Regional angels acknowledge Malaysia has quality ‘deal flows’
Start-ups benefit from feedback and market access tips
Many months of hard work finally came to fruition with the kick-off to the Asian Business Angels Forum (ABAF) at the Marriott Hotel in Kuala Lumpur.
Being held from May 23-25, the pre-conference training day saw over hundred entrepreneurs eager to get feedback from regional angel investors on the viability of their products and go-to-market strategy.
ABAF 2012 was sponsored primarily by Malaysia’s Ministry of Finance and jointly organised by Cradle Fund Sdn Bhd and the Virtuous Investment Circle, two non-profits, with Cradle under the Ministry, that handle investment fund programs.
Concurrent with ABAF, Cradle held another event to take advantage of the participating angels and venture capitalists from neighboring countries, the Cradle CGP FoundersAsia Entrepreneur program.
CGP or Coach and Grow Program involves getting key players in the ecosystem to train existing entrepreneurs to grow their businesses to greater heights via coaching, networking and showcase events, such as ABAF 2012.
According to Renuka Sena, “Chief Explorer” of Proficeo Consultants which is the appointed program manager for the CGP, the way FoundersAsia worked was that all angels were invited to view profiles of the top 30% of the CGP companies at www.foundersasia.com.
The angels met individually with the companies that caught their interest. But there was a twist to the event. Objective feedback, mentorship and access to networks and markets made up the main agenda of the event, and not funding. The investors were briefed that the entrepreneurs were not expecting investments or even the prospect of investments.

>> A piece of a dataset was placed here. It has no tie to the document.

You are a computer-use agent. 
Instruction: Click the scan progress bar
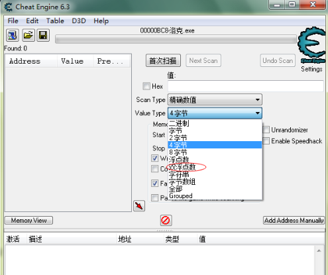click(176, 39)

The reason for this, says Renuka, “was to show regional investors that we have passionate, quality entrepreneurs in Malaysia.”
In an email response to DNA, she says she felt that this objective was achieved. “Overall I was very happy with the outcome of the meet-ups.”

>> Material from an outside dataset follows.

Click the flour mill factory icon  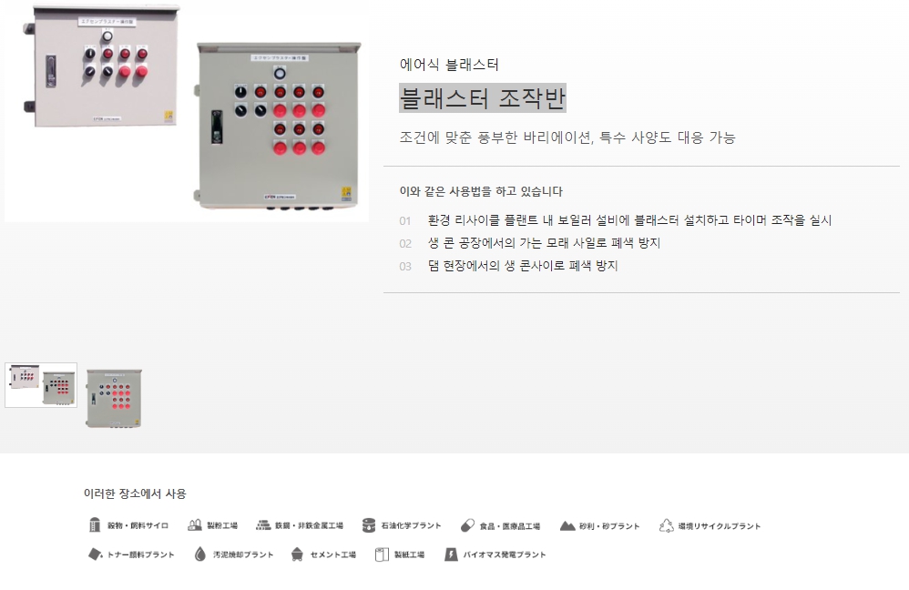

The feedback from entrepreneurs was equally enthusiastic. C. Arun, who designed and built a machine that pulverizes palm oil trees in 120 seconds (www.trunkbusters.com.my) came away excited.
“Cradle must be congratulated for the way in which it has sequenced the program in the run-up to ABAF. I certainly felt that I came into the program as someone who had the raw material in him, which was then honed to a semi-finished product via the coaching program and then put to a live market test via the ABAF,” he says.
But true to the nature of entrepreneurs, Arun is hoping for funding too.
“What remains to be seen is how Cradle is able to provide each one of us with constructive feedback on where we sang out of pitch and did not titillate the judges’ palate.
“For me, it is this constructive feedback which will be the second-most valuable reward I will take from today's event -- the most valuable being one (or more) of these angels coming forward to offer their time, network and even money to some of us!”
The final word on Day One has to come from the head honcho of Cradle, Nazrin Hassan, who was a constant source of encouragement to the entrepreneurs at both FoundersAsia and the pre-conference training sessions.
“The pre-conference day has been great! The angels at the roundtable session shared their thoughts and experience generously on angel investing. The pitch session with Cradle's ‘Coach and Grow’ recipients went well too,” he says.
Best of all to Nazrin, who is keen to put Malaysia at the centre of the start-up scene in Asia, is the acknowledgement from the regional angels that Malaysia indeed had good quality deal flows.
“Our entrepreneurs definitely benefited immensely from the feedback provided by the various angel investors too."